3MC Syndromes

Background and History: 

This category of disease consists of 3 or perhaps 4 conditions resulting from several gene mutations.  They have been grouped into this single entity since the clinical features for each are so similar that the correct diagnosis often cannot be make on clinical evaluation but requires identification of the specific gene mutation responsible.

Clinical Correlations: 

The facial appearance characteristically involves relatively minor cosmetic variations of periocular structures such as the eyelids and eyebrows.  The eyes themselves function normally but appear to be abnormally far apart.  The eyelids often are 'droopy' and the eyebrows are highly arched.  The tears ducts were not fully formed in one individual.

Other signs of this condition that involve other parts of the body are highly variable and few patients have all of them. Cleft lip and palate, hearing loss, intellectual ability and general growth deficiency are seen in about half of patients.  Abnormal growth of the skull, fusion of the radius and ulnar bones in the arm, and abnormalities of the genitalia and kidney system are present in one-third of individuals.  Other less common abnormalities include heart defects, and abdominal wall defects with hernial protrusion of abdominal contents.
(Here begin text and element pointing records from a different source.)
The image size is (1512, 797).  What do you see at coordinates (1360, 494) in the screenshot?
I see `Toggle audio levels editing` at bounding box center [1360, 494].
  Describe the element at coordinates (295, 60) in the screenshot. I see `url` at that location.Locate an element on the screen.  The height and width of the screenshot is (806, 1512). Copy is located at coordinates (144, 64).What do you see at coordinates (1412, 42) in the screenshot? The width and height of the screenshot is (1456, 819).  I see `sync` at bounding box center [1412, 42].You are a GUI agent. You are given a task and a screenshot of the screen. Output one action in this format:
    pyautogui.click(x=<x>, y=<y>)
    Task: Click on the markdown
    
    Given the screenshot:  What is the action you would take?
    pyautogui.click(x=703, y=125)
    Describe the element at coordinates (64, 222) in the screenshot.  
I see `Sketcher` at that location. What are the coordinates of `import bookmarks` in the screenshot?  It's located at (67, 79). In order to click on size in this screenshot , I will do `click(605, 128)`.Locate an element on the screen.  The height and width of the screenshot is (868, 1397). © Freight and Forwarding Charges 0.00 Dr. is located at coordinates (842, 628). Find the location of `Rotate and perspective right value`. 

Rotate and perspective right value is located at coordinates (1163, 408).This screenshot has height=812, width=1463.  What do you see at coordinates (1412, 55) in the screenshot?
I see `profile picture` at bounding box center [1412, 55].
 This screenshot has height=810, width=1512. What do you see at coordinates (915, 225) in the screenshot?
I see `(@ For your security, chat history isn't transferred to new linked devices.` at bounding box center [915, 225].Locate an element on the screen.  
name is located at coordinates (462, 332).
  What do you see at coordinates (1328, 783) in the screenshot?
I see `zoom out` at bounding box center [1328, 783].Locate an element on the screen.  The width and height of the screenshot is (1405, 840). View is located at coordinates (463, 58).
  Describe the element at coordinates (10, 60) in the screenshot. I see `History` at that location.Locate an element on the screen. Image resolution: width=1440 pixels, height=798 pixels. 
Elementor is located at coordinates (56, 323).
These disorders are inherited as autosomal recessives and have a recurrence risk of 25% in families in which both parents have a specific mutation in a specific gene.  This is the risk of developing these syndromes because one in four offspring from such parental matings on average will inherit both mutations necessary to cause these 3MC syndromes.

Diagnosis and Prognosis: 

While the facial abnormalities are present at birth, they are individually nonspecific and the appearance in infants may not be recognized.  A team of pediatricians, ophthalmologists, and neurologists are likely to collaborate in the clinical evaluation.  Because of the nonspecific and overlapping physical signs the ultimate diagnosis depends upon identification of the gene mutation.

Infants and children may suffer an early demise from any number of the malformations such as heart defects.  Individual defects such as cleft lips and palates, abdominal wall defects, and skeletal deformities may be corrected surgically.  Because of the wide range of abnormalities among children with this disorder, prospective treatments usually require consensus among multiple specialties.